Personal information
- Born: February 26, 1937 (age 89) Erie, Pennsylvania, U.S.
- Listed height: 6 ft 4 in (1.93 m)
- Listed weight: 240 lb (109 kg)

Career information
- High school: North (Phoenix, Arizona)
- College: Arizona State (1958–1961)
- NFL draft: 1962: undrafted

Career history
- Buffalo Bills (1962–1965); Oakland Raiders (1966); Houston Oilers (1967)*; BC Lions (1967); Buffalo Bills (1968);
- * Offseason or practice squad member only

Awards and highlights
- 2× AFL champion (1964, 1965); AFL All-Star (1965);
- Stats at Pro Football Reference

= George Flint (gridiron football) =

American gridiron football player (born 1937)
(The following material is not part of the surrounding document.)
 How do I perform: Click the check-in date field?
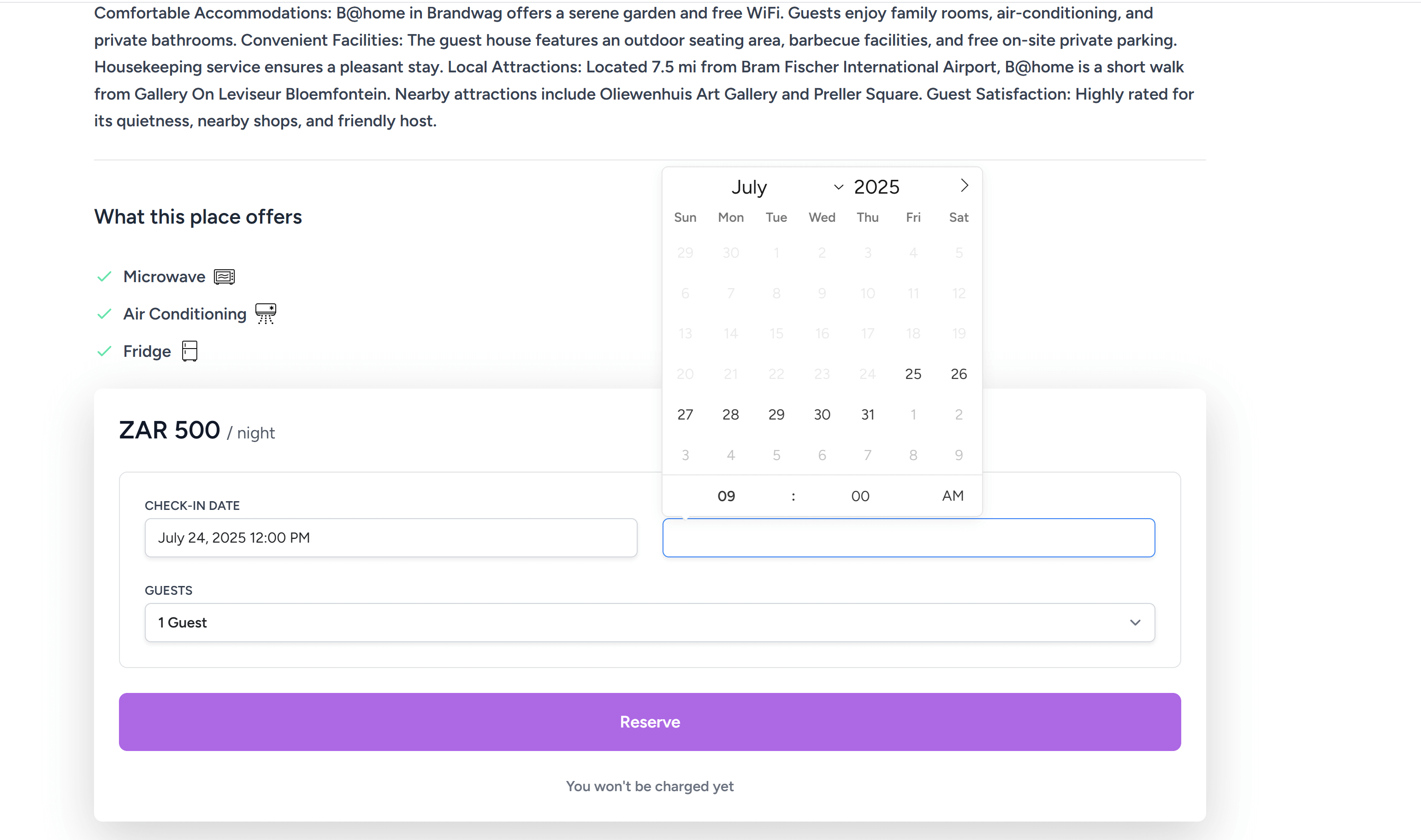(x=391, y=538)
George Howard Flint (born February 26, 1937) is an American former professional football player who was an offensive guard for five seasons with the Buffalo Bills of the American Football League (AFL). He played college football for the Arizona State Sun Devils. Flint was an AFL All-Star in 1965, and a member of the Bills teams that won the 1964 and 1965 AFL championships. He also played for the BC Lions of the Canadian Football League (CFL).

==Early life and college==
George Howard Flint was born on February 26, 1937, in Erie, Pennsylvania. He attended North High School in Phoenix, Arizona.

He was a member of the Arizona State Sun Devils from 1958 to 1961 and a three-year letterman from 1959 to 1961. He was named first-team All-Border Conference in 1960 and 1961.

==Professional career==
Flint signed with the Buffalo Bills of the American Football League (AFL) in 1962 after going undrafted. He played in all 14 games for the Bills during his rookie season in 1962. He appeared in nine games, starting six, in 1963. He played in all 14 games, starting one, during the 1964 season. He also appeared in the 1964 AFL Championship Game, a 20–7 victory over the San Diego Chargers. Flint played in all 14 games for the third season in 1965. He also started the 1965 AFL Championship Game, a 23–0 victory over the Chargers. He was named an AFL All-Star for the 1965 season.

On January 30, 1966, Flint and Tom Keating were traded to the Oakland Raiders for Bo Roberson. Flint was placed on injured reserve on September 1, 1966, and spent the entire season there. He was waived on August 6, 1967.

Flint was claimed off waivers by the Houston Oilers on August 7, 1967. He was released by the Oilers on September 5, 1967.

He then played in eight games for the BC Lions of the Canadian Football League (CFL) during the 1967 CFL season.

Flint signed with the Bills again on August 2, 1968. He played in 14 games, starting three, for the Bills in 1968. He retired on August 25, 1969.